Graded on a Curve:
Scott Walker,
Bish Bosch

We remember Scott Walker who passed away Monday, March 25, with a look back from our archives.Ed.

From his beginnings as a pop idol working in the mode of The Righteous Brothers to his period as a smooth student of Jacques Brel to his unprecedented re-flowering as a restless, challenging avant-garde artist, there is no doubt that Scott Walker’s career has been a long and fascinatingly strange trip. And Bish Bosch, his latest record for 4AD, continues that progression, being his most extreme and often baffling statement to date. Opinions will most certainly be divided, but one thing is certain; there’s nothing else like it.

My introduction to the name Scott Walker occurred shortly before the release of his 1995 release Tilt, but I’d already been exposed to him for years without knowing it due to his membership in The Walker Brothers. That duo’s “The Sun Ain’t Gonna Shine Anymore” hit #1 in the UK and #13 in the US in 1966, and it’s a beautiful song that remains on the radar to this very day in large part through consistent rotation on oldies radio. That’s where I first heard it as a youngster, but from within that context it was just one fine song amongst many, and my memory is quite foggy regarding exactly when and how I connected the dots between Walker’s early pop stardom and his slowly realized total about-face as an enigmatic experimental musician.

Walker’s unusual career path has been described by some as being completely his own. And essentially that’s true. Sure, there are numerous examples of creators from across the artistic spectrum who successfully emerged from the realms of the conventional, only to end up in the deep weeds of uncompromising experimentalism; film director Nicholas Ray and writer James Joyce both spring to mind. But nobody seems able to come up with an instance of a pop icon so completely abandoning their commercial sensibility for an environment of success so blatantly the opposite.

● **Source data**
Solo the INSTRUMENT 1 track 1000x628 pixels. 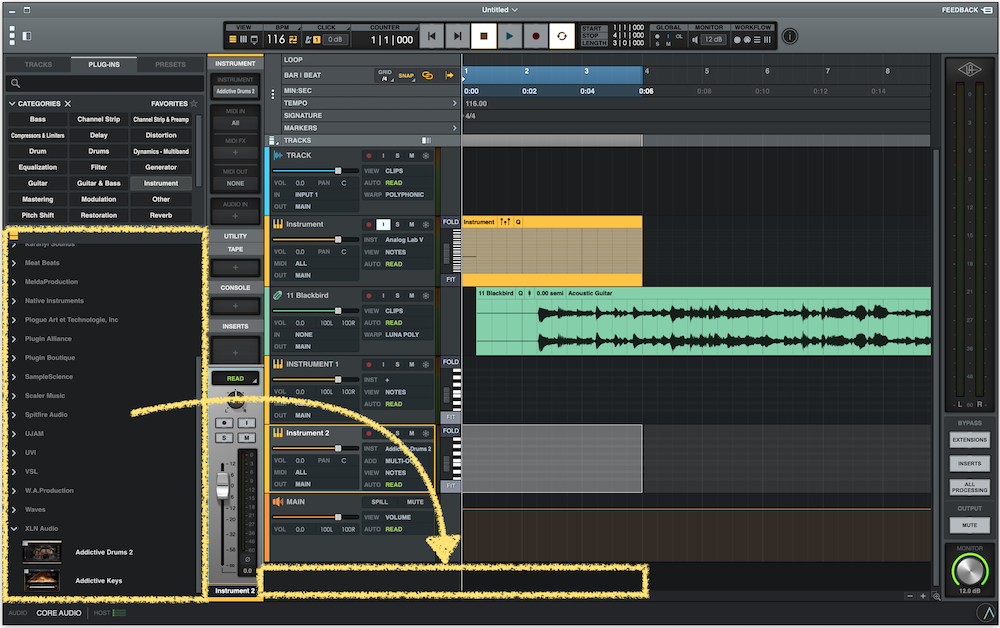[x=397, y=365]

● **Task brief**
Can you return the Scott Walker review's wording verbatim, beginning at the words that have "We remember Scott" and stopping after "else like it."?

● **Task answer**
We remember Scott Walker who passed away Monday, March 25, with a look back from our archives.Ed.

From his beginnings as a pop idol working in the mode of The Righteous Brothers to his period as a smooth student of Jacques Brel to his unprecedented re-flowering as a restless, challenging avant-garde artist, there is no doubt that Scott Walker’s career has been a long and fascinatingly strange trip. And Bish Bosch, his latest record for 4AD, continues that progression, being his most extreme and often baffling statement to date. Opinions will most certainly be divided, but one thing is certain; there’s nothing else like it.